- [Instruções das tarefas]
1. Copie todas as medidas com unidade (temperatura, ângulo ou distância) citadas no texto sobre o circuito de Avus.
2. Dê sequência ao texto sobre o circuito de Avus, começando logo depois da última frase.

- [Texto de apoio]
------------
De carro pela Alemanha: almoçando com fantasmas no lendário circuito de AVUS

Amanheceu um dia frio em Berlin. Céu cinza, os termômetros de rua não passavam de nove graus – mas a sensação era pior devido ao vento cortante e garoa inclemente. Todos aqueles dias foram muito intensos e cobravam seu preço. Apesar da boa noite de sono acordei me sentindo cansado. Após chegar na Alexanderplatz, tomei calmamente meu café da manhã enquanto checava as notícias no meu smartphone. Tinha um destino incomum para turistas, mas muito caro a quem gosta de automobilismo. Iria visitar a arquibancada abandonada e a torre de cronometragem do circuito de Avus.

Aqui creio que cabe uma breve explicação: Avus é a sigla para Automobil Verkehrs und Übungs-Straße, em uma tradução tosca livre: Estrada para Treinamento e Tráfego de Automóveis. É um conjunto de viadutos que ligam algumas estradas no subúrbio de Berlin, onde parte desta estrutura foi utilizada para corridas de automóveis e motocicletas. Hoje o que era o circuito faz parte da Bundesautobahn 115.

Seu traçado era basicamente duas retas com dois grampos (norte e sul). No grampo norte ficava a torre de cronometragem e a famosa curva com inclinação de absurdos 43 graus, sem proteções externas – apelidada de “muro da morte”. Em seu início possuía aproximadamente 19,5 km, porém como o grampo sul era basicamente um retorno improvisado, a distância total variava. Antes de ser descomissionado, esta extensão variou entre 8,3 km a 2,6 km.
------------
- [Dados fornecidos]
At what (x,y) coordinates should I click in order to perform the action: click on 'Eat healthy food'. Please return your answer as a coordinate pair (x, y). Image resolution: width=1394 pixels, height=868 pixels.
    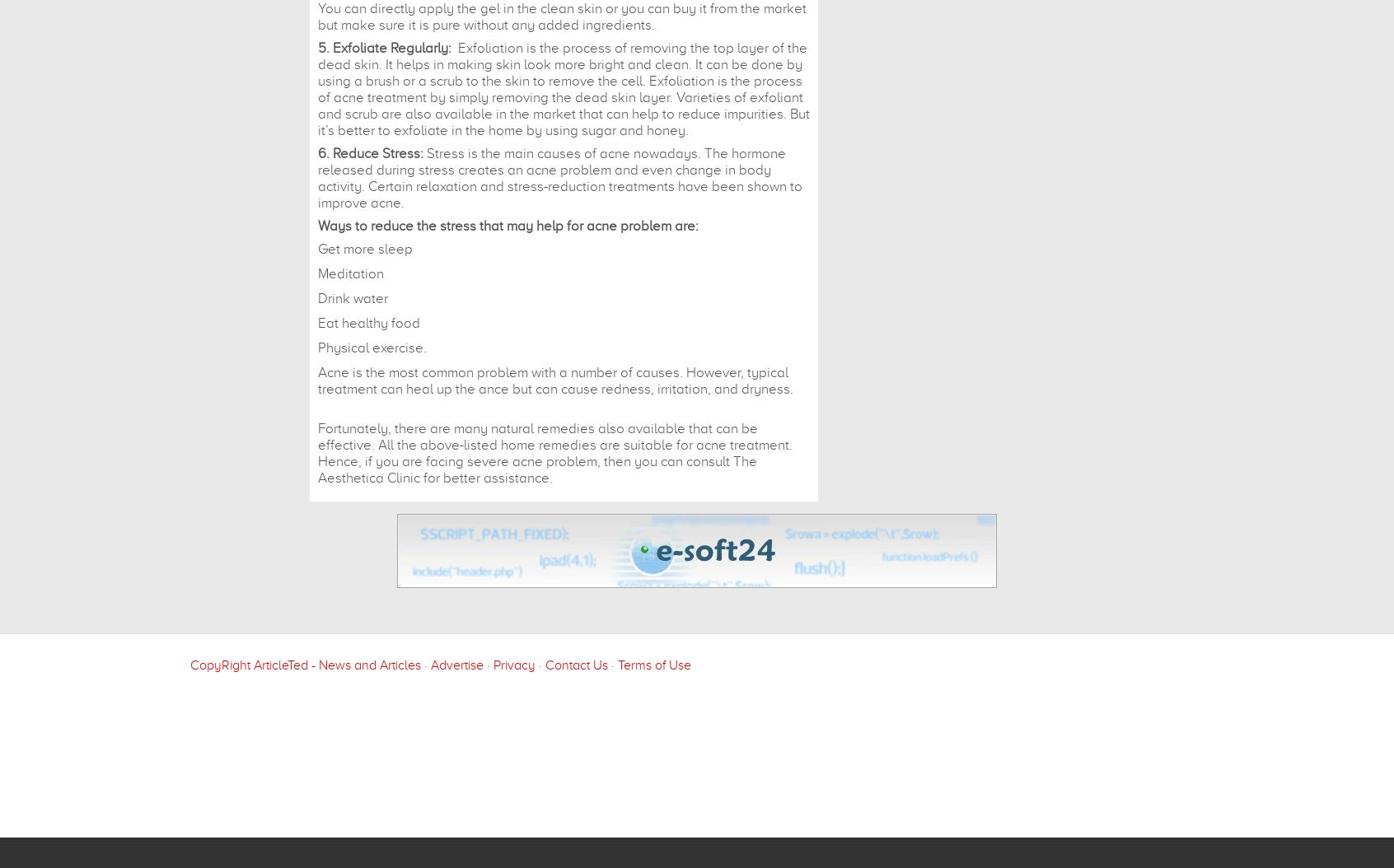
------------
- [Respostas]
1.
- nove graus
- 43 graus
- 19,5 km
- 8,3 km
- 2,6 km

2.
Insano, não?

Na Alexanderplatz, peguei o trem da linha S3 em direção à Spandau. Desci na estação “Messe Süd”, e de lá vagaria até achar a arquibancada e a torre. A garoa havia piorado, parecia até que Jean Behra não estava afim de me receber lá.

Já ao terminar de subir as escadas para chegar ao nível da rua, enxerguei o que procurava naquela manhã. A arquibancada estava ao fundo do estacionamento do Centro de Convenções de Berlin. A torre também estava ali perto, e já conseguia ver o famoso símbolo da Mercedes-Benz ao fundo. Por um momento, após alcançar a arquibancada, pensei em pular as grades para me sentar ali. Desisti ao ver a quantidade de arame farpado enferrujado e a proximidade que ficaria da A115 para poder fazer isso. Utilizar dos préstimos do seguro-viagem e/ou ser preso pela polizei definitivamente não estavam nos meus programas de viagem.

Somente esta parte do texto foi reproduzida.